_EXTRAIT FOURNI_:
= = = = =

Le sourire d’Audrey Hepburn : un instant gracile et délicat
Par Olivier Fréfaville-Gratian D’Amore – Une ombre brune, un voile de tristesse, plane sur l’évanescent sourire d’Audrey Hepburn. Une absence, celle de son père, l’empêche de s’épanouir, d’avancer. De lui, elle n’a que de rares souvenirs tendrement chéris et la marque au fer rouge de son engagement idéologique derrière les nazis. Avec beaucoup de délicatesse, Clémence Boulouque saisit les pensées, les doutes de la célèbre comédienne avant d’improbables retrouvailles avec celui qui l’a abandonnée trente ans plutôt.
Malgré la mise en scène trop retenue de Jérôme Kircher qui nous tient à distance, Isabelle Carré illumine la scène de sa douce chaleur, de son charme discret, et nous emmène avec une grâce infinie jusqu’à Audrey, la femme, la fille, la mère.
La critique. Dans un halo de lumière, assise sur un confortable fauteuil club Chesterfield de cuir clair, une femme, cintrée dans un manteau bleu, est assoupie. Tête penchée, cheveux blonds plaqués, coiffés en un élégant chignon, le visage fermé, elle semble perdue dans ses pensées. Un soubresaut, elle s’éveille lentement. C’est l’heure de se préparer.
On est en 1964 à Dublin dans la suite d’un hôtel classieux. Audrey Hepburn (lumineuse Isabelle Carré) est venue avec son mari Mel Ferrer spécialement pour rencontrer un homme qu’elle n’a pas vu depuis près d’une trentaine d’années : son père. Fébrile, en proie au doute, elle se demande s’il ne faudrait pas annuler.
Que va-t-elle lui dire ? Comment va-t-il se comporter ? Va-t-elle lui pardonner l’absence ? Va-t-elle enfin comprendre pourquoi ce père aimant s’est fourvoyé dans les idéologies fascistes ? Sera-t-il toujours cet homme affable et tendre que son esprit de jeune fille à à garder en mémoire, il y a de cela plusieurs décennies ? Toutes ces questions, si souvent ressassées, reviennent une dernière fois la hanter avant cet ultime rendez-vous. D’ailleurs, le père et la fille, vont-ils se rencontrer, s’expliquer ? Qui sait.

= = = = =

_À FAIRE_:
• a. Répondez à ces questions sur la critique sur Audrey Hepburn, une réponse par ligne :
(i) Dans quelle ville et en quelle année se déroule la scène ?
(ii) Qui signe la mise en scène ?
(iii) Avec qui Audrey Hepburn est-elle venue à l'hôtel ?
• b. Poursuivez la critique sur Audrey Hepburn à la suite de sa dernière phrase.
Le matériel provient d'une autre source que la critique sur Audrey Hepburn.

_DONNÉES FOURNIES_:
= = = = =

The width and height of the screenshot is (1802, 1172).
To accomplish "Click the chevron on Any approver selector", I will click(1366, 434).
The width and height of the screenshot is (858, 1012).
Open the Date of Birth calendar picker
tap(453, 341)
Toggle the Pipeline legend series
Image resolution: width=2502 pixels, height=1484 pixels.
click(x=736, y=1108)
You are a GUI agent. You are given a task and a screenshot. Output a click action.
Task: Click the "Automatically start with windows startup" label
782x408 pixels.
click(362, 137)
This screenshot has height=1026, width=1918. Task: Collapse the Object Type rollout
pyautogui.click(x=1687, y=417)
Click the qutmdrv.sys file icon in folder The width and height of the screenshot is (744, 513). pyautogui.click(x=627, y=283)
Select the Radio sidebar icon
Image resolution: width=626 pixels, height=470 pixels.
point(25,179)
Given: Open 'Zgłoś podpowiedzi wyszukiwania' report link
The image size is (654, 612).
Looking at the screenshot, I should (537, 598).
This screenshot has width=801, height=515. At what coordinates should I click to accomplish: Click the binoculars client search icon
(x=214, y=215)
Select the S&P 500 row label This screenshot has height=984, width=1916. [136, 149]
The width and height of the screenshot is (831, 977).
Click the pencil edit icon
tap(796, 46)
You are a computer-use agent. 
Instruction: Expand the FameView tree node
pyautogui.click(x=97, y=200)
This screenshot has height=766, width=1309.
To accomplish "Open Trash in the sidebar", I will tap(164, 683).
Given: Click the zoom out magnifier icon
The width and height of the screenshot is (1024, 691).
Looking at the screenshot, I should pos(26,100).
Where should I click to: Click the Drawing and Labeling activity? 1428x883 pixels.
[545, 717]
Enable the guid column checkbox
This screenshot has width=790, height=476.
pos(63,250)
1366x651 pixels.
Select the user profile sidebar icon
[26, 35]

= = = = =

_RÉSULTATS DANS L'ORDRE_:
• a.
(i) À Dublin, en 1964.
(ii) Jérôme Kircher.
(iii) Avec son mari, Mel Ferrer.

• b.
En imaginant ce qu’il se passe dans la tête de la célèbre comédienne à l’aube de cette rencontre singulière, Clémence Boulouque éclaire d’un jour nouveau la personnalité de celle qui, à l’écran donne magnifiquement vie à Eliza Doolittle dans My fair lady ou Holly Golightly dans Diamants sur canapé. Loin des pellicules cinématographiques, des pages de papier glacé des magazines, elle dévoile les failles, les fêlures de celle qui a grandi sans père, qui a dû faire face à ses prises de positions politiques inquiétantes. En adaptant en monologue intérieur son roman Instant de grâce, elle expose les doutes, les paradoxes d’Audrey Hepburn avec beaucoup d’empathie et de délicatesse.
Pour ne pas dénaturer le propos de l’auteur, Jérôme Kircher a choisi une mise en scène sobre qui trop épurée, finit par manquer de couleurs et de saveurs. Heureusement, le charme fragile et l’élégance naturelle d’Isabelle Carré opèrent. Si les émotions trop retenues ne nous parviennent que par intermittence, la blonde comédienne enchante. Elle n’essaie pas d’être un double de la star anglaise, mais une émanation fragile et pudique de sa conscience. Même allure, même classe, elle lui donne une autre dimension, celle de la femme à l’enfance tronquée, fêlée. Frêle silhouette, accrochée à son fauteuil pour ne pas sombrer, pour ne se laisser emporter dans un sentimentalisme exacerbé qui ne lui correspond pas, elle devient lumière quand dans les derniers rayons du soleil elle s’approche de la fenêtre pour mieux respirer.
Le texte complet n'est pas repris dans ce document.